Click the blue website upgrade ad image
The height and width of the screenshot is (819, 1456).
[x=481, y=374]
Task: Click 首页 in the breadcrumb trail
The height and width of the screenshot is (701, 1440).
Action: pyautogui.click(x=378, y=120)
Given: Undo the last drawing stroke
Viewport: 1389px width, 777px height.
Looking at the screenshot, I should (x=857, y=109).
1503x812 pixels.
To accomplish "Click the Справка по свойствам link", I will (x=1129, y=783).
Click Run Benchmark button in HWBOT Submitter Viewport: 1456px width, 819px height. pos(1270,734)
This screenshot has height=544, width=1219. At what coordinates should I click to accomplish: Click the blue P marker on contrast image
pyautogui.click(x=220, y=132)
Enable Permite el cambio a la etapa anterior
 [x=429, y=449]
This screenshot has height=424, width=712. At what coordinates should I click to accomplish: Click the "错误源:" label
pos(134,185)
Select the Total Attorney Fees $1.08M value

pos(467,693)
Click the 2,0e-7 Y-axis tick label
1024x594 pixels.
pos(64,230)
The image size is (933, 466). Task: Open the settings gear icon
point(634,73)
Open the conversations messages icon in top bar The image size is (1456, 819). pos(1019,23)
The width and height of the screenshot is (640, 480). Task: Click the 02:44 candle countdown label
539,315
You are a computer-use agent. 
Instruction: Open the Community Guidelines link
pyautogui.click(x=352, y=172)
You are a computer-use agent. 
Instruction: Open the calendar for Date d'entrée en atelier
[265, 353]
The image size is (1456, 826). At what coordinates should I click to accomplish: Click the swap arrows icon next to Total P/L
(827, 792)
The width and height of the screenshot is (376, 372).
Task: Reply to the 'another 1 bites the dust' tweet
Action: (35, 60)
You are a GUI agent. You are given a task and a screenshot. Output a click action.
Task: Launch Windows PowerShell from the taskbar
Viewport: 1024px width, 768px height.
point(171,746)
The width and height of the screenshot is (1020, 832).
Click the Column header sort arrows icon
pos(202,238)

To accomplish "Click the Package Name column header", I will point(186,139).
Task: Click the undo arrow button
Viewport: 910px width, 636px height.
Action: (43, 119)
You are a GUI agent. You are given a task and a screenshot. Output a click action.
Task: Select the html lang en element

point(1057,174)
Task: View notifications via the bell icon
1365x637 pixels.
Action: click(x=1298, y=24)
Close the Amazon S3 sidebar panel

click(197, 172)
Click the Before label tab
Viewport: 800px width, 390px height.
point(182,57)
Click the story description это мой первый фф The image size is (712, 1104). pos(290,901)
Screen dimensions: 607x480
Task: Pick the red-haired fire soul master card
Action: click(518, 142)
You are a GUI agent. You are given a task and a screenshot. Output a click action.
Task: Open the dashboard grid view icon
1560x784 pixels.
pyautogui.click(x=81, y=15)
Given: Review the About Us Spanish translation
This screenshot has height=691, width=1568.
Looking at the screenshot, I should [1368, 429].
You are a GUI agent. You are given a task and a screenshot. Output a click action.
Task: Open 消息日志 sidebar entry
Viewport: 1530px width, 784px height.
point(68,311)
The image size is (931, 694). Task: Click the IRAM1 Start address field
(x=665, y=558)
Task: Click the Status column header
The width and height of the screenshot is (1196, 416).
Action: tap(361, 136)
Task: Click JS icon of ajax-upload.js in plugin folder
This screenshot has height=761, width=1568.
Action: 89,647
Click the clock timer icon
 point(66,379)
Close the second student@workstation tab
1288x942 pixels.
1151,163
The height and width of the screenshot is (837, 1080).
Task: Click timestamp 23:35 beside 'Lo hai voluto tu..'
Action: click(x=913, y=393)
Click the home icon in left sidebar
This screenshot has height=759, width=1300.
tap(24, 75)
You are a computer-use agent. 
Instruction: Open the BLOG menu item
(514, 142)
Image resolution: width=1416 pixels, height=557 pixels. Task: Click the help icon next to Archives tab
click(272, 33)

AIM OF THE TASK
Render every line of the listing above as a numbered list, omitting blank lines.

CORRECT RESPONSE
1. Click the blue website upgrade ad image
2. The height and width of the screenshot is (819, 1456).
3. [x=481, y=374]
4. Task: Click 首页 in the breadcrumb trail
5. The height and width of the screenshot is (701, 1440).
6. Action: pyautogui.click(x=378, y=120)
7. Given: Undo the last drawing stroke
8. Viewport: 1389px width, 777px height.
9. Looking at the screenshot, I should (x=857, y=109).
10. 1503x812 pixels.
11. To accomplish "Click the Справка по свойствам link", I will (x=1129, y=783).
12. Click Run Benchmark button in HWBOT Submitter Viewport: 1456px width, 819px height. pos(1270,734)
13. This screenshot has height=544, width=1219. At what coordinates should I click to accomplish: Click the blue P marker on contrast image
14. pyautogui.click(x=220, y=132)
15. Enable Permite el cambio a la etapa anterior
16.  [x=429, y=449]
17. This screenshot has height=424, width=712. At what coordinates should I click to accomplish: Click the "错误源:" label
18. pos(134,185)
19. Select the Total Attorney Fees $1.08M value
20. pos(467,693)
21. Click the 2,0e-7 Y-axis tick label
22. 1024x594 pixels.
23. pos(64,230)
24. The image size is (933, 466). Task: Open the settings gear icon
25. point(634,73)
26. Open the conversations messages icon in top bar The image size is (1456, 819). pos(1019,23)
27. The width and height of the screenshot is (640, 480). Task: Click the 02:44 candle countdown label
28. 539,315
29. You are a computer-use agent. 
30. Instruction: Open the Community Guidelines link
31. pyautogui.click(x=352, y=172)
32. You are a computer-use agent. 
33. Instruction: Open the calendar for Date d'entrée en atelier
34. [265, 353]
35. The image size is (1456, 826). At what coordinates should I click to accomplish: Click the swap arrows icon next to Total P/L
36. (827, 792)
37. The width and height of the screenshot is (376, 372).
38. Task: Reply to the 'another 1 bites the dust' tweet
39. Action: (35, 60)
40. You are a GUI agent. You are given a task and a screenshot. Output a click action.
41. Task: Launch Windows PowerShell from the taskbar
42. Viewport: 1024px width, 768px height.
43. point(171,746)
44. The width and height of the screenshot is (1020, 832).
45. Click the Column header sort arrows icon
46. pos(202,238)
47. To accomplish "Click the Package Name column header", I will point(186,139).
48. Task: Click the undo arrow button
49. Viewport: 910px width, 636px height.
50. Action: (43, 119)
51. You are a GUI agent. You are given a task and a screenshot. Output a click action.
52. Task: Select the html lang en element
53. point(1057,174)
54. Task: View notifications via the bell icon
55. 1365x637 pixels.
56. Action: click(x=1298, y=24)
57. Close the Amazon S3 sidebar panel
58. click(197, 172)
59. Click the Before label tab
60. Viewport: 800px width, 390px height.
61. point(182,57)
62. Click the story description это мой первый фф The image size is (712, 1104). pos(290,901)
63. Screen dimensions: 607x480
64. Task: Pick the red-haired fire soul master card
65. Action: click(518, 142)
66. You are a GUI agent. You are given a task and a screenshot. Output a click action.
67. Task: Open the dashboard grid view icon
68. 1560x784 pixels.
69. pyautogui.click(x=81, y=15)
70. Given: Review the About Us Spanish translation
71. This screenshot has height=691, width=1568.
72. Looking at the screenshot, I should [1368, 429].
73. You are a GUI agent. You are given a task and a screenshot. Output a click action.
74. Task: Open 消息日志 sidebar entry
75. Viewport: 1530px width, 784px height.
76. point(68,311)
77. The image size is (931, 694). Task: Click the IRAM1 Start address field
78. (x=665, y=558)
79. Task: Click the Status column header
80. The width and height of the screenshot is (1196, 416).
81. Action: tap(361, 136)
82. Task: Click JS icon of ajax-upload.js in plugin folder
83. This screenshot has height=761, width=1568.
84. Action: 89,647
85. Click the clock timer icon
86.  point(66,379)
87. Close the second student@workstation tab
88. 1288x942 pixels.
89. 1151,163
90. The height and width of the screenshot is (837, 1080).
91. Task: Click timestamp 23:35 beside 'Lo hai voluto tu..'
92. Action: click(x=913, y=393)
93. Click the home icon in left sidebar
94. This screenshot has height=759, width=1300.
95. tap(24, 75)
96. You are a computer-use agent. 
97. Instruction: Open the BLOG menu item
98. (514, 142)
99. Image resolution: width=1416 pixels, height=557 pixels. Task: Click the help icon next to Archives tab
100. click(272, 33)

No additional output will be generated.